What is being asked ▸
First find the line with "Task: Click the Certyfikat path input field" in the entries below, then set down exactly every line through the line with "You are a computer-use agent. The", that line included.

--- Dataset records ---

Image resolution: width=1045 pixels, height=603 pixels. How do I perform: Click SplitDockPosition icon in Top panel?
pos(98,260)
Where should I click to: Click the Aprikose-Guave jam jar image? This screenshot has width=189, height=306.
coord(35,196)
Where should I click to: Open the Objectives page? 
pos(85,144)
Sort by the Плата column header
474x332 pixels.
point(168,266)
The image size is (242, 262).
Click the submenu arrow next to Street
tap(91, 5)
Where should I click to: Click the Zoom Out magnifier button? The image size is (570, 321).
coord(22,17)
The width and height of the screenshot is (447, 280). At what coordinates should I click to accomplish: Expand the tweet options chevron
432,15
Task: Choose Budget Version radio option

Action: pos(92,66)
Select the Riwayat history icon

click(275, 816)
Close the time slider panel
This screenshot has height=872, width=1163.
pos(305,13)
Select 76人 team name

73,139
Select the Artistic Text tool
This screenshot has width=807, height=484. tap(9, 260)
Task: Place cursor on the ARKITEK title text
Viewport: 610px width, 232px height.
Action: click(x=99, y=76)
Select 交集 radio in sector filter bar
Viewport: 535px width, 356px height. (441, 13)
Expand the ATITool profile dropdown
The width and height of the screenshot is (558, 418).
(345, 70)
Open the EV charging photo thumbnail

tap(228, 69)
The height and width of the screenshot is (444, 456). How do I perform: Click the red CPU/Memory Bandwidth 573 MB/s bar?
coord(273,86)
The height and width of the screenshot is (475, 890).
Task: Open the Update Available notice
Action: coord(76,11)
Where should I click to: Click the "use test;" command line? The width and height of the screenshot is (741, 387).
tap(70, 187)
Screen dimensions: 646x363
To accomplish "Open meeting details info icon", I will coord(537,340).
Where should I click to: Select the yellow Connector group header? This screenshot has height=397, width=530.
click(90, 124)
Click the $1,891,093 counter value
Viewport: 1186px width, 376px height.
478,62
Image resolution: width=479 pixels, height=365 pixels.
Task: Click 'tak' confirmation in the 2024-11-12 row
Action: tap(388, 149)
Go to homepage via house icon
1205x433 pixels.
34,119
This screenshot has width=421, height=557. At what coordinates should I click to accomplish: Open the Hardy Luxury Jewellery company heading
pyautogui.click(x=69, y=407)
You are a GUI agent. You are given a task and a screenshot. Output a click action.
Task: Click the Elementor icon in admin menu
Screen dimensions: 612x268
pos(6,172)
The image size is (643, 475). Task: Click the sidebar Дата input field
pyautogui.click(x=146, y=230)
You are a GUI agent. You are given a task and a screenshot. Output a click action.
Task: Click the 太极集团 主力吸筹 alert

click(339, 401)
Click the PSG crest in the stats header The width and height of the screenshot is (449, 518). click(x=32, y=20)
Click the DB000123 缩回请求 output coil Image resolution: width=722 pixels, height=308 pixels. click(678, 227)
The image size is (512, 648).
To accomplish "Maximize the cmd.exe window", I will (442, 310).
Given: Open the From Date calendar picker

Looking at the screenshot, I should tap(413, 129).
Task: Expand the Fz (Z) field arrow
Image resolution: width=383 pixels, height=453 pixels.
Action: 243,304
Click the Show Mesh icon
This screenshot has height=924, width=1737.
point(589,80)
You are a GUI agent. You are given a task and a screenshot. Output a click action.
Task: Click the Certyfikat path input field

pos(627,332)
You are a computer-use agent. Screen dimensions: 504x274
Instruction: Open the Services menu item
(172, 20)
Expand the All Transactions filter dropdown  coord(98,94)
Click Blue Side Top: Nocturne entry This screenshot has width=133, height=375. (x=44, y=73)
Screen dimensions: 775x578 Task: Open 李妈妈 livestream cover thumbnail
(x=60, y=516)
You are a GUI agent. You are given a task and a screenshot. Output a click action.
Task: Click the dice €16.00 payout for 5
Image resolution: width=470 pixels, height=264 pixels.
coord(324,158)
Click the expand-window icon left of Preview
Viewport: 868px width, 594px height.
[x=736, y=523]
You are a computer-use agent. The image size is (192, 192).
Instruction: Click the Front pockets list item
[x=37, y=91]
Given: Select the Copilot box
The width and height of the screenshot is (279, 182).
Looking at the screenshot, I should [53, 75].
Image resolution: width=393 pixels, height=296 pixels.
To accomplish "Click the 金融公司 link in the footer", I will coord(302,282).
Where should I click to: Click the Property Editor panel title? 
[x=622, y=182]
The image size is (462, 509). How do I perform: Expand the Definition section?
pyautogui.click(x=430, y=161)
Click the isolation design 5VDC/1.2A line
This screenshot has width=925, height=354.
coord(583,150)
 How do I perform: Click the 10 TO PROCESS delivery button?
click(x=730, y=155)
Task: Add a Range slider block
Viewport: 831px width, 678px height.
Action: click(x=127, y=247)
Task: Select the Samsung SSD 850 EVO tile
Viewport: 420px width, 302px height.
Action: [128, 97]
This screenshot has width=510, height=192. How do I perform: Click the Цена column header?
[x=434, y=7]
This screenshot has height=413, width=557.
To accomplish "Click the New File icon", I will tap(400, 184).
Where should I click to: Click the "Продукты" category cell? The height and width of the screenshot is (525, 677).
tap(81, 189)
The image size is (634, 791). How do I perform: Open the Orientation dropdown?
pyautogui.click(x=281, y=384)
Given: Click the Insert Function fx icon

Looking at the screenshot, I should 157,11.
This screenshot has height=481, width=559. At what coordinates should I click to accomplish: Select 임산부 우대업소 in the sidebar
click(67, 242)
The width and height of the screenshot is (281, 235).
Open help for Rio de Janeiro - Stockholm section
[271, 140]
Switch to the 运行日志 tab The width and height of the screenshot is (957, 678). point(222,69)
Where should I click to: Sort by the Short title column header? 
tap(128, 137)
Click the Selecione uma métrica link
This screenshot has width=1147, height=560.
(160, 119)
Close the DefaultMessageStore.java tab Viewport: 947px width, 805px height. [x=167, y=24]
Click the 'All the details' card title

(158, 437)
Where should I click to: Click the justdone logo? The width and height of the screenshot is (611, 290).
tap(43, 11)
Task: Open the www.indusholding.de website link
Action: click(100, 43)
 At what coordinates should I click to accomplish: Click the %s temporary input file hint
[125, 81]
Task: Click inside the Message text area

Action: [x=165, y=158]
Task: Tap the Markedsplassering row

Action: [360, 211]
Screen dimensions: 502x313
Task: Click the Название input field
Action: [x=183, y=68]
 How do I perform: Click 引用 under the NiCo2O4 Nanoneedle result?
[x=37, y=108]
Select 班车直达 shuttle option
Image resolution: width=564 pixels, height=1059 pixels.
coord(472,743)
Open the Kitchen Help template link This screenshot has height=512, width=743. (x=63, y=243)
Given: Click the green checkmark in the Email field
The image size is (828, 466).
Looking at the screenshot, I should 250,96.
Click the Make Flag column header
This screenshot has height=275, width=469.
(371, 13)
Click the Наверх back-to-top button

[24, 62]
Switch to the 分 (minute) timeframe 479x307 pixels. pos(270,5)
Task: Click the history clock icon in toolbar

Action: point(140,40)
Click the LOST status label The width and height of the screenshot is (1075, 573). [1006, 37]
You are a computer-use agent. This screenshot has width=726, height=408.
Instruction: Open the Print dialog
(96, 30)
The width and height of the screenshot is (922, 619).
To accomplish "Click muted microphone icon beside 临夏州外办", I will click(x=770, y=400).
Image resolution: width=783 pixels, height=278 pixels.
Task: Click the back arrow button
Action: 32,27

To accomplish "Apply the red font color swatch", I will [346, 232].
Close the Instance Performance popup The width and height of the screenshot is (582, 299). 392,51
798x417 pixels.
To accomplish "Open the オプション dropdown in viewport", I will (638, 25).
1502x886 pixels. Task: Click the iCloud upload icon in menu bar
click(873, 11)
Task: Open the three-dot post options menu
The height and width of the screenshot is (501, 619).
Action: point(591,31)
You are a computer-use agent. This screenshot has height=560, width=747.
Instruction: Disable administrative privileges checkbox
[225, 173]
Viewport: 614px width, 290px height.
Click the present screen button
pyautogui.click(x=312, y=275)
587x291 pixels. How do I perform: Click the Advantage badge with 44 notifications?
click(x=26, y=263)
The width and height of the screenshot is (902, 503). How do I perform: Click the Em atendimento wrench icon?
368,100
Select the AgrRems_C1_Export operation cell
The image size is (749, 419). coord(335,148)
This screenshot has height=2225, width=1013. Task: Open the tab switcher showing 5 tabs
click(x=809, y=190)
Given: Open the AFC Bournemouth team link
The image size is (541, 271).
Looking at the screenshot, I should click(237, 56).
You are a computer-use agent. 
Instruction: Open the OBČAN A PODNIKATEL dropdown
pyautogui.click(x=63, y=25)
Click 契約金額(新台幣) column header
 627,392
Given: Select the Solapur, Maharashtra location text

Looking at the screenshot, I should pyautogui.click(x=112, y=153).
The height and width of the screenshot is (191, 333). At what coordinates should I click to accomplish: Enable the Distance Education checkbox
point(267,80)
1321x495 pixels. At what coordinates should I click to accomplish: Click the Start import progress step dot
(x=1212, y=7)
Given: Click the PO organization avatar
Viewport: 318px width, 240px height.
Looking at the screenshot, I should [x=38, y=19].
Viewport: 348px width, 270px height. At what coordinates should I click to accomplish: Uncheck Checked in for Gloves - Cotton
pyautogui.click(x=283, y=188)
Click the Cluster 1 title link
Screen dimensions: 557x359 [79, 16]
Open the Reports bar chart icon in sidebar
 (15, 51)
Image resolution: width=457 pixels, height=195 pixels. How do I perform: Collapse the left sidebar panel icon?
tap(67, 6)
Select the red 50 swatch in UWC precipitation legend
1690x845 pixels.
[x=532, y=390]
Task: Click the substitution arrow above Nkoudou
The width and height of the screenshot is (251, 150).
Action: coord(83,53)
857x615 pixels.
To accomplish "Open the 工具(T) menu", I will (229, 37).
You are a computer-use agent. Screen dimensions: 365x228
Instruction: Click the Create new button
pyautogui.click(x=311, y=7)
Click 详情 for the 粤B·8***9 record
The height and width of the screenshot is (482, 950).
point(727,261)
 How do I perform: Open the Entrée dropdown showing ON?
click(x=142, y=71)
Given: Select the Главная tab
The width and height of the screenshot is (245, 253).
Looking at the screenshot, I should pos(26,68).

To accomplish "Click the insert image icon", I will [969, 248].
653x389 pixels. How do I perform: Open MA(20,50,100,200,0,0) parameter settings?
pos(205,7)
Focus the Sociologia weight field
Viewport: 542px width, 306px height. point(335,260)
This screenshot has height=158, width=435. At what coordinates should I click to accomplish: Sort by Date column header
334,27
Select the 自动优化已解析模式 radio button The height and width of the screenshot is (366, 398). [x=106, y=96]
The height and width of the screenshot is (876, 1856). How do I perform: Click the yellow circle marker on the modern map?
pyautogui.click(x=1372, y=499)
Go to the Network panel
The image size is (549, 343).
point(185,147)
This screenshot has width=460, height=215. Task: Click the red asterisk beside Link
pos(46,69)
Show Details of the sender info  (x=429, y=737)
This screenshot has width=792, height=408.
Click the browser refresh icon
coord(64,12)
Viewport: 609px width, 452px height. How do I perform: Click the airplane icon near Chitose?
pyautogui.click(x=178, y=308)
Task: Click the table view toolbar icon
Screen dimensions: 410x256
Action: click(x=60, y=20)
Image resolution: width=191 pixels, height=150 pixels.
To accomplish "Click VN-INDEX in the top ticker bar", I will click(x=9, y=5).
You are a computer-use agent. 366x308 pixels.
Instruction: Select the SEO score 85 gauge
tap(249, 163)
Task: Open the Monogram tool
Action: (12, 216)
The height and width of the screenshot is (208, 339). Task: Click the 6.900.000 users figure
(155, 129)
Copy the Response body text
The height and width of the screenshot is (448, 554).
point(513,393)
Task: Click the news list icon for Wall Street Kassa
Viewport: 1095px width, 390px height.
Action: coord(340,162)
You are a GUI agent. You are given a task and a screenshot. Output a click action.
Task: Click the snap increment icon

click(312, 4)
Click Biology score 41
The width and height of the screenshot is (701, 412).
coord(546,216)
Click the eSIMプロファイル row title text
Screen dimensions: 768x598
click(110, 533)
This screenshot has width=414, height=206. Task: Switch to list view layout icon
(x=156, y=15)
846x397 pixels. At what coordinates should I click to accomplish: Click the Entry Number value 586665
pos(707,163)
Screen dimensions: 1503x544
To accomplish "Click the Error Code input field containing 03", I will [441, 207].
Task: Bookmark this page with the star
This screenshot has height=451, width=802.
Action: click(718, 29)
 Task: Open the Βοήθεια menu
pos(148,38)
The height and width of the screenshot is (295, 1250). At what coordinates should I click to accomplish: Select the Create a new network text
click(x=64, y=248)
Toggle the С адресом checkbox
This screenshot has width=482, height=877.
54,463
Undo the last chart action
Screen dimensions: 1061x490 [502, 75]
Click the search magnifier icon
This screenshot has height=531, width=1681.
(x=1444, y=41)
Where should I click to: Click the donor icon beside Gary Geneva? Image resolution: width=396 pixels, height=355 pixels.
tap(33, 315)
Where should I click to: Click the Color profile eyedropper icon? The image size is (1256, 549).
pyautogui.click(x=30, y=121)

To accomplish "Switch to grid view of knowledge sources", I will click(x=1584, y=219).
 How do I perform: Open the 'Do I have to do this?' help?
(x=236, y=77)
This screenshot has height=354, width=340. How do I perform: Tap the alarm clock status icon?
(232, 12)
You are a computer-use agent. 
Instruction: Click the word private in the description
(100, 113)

---

Answer box ▸
Task: Click the Certyfikat path input field

pos(627,332)
You are a computer-use agent. Screen dimensions: 504x274
Instruction: Open the Services menu item
(172, 20)
Expand the All Transactions filter dropdown  coord(98,94)
Click Blue Side Top: Nocturne entry This screenshot has width=133, height=375. (x=44, y=73)
Screen dimensions: 775x578 Task: Open 李妈妈 livestream cover thumbnail
(x=60, y=516)
You are a GUI agent. You are given a task and a screenshot. Output a click action.
Task: Click the dice €16.00 payout for 5
Image resolution: width=470 pixels, height=264 pixels.
coord(324,158)
Click the expand-window icon left of Preview
Viewport: 868px width, 594px height.
[x=736, y=523]
You are a computer-use agent. The image size is (192, 192).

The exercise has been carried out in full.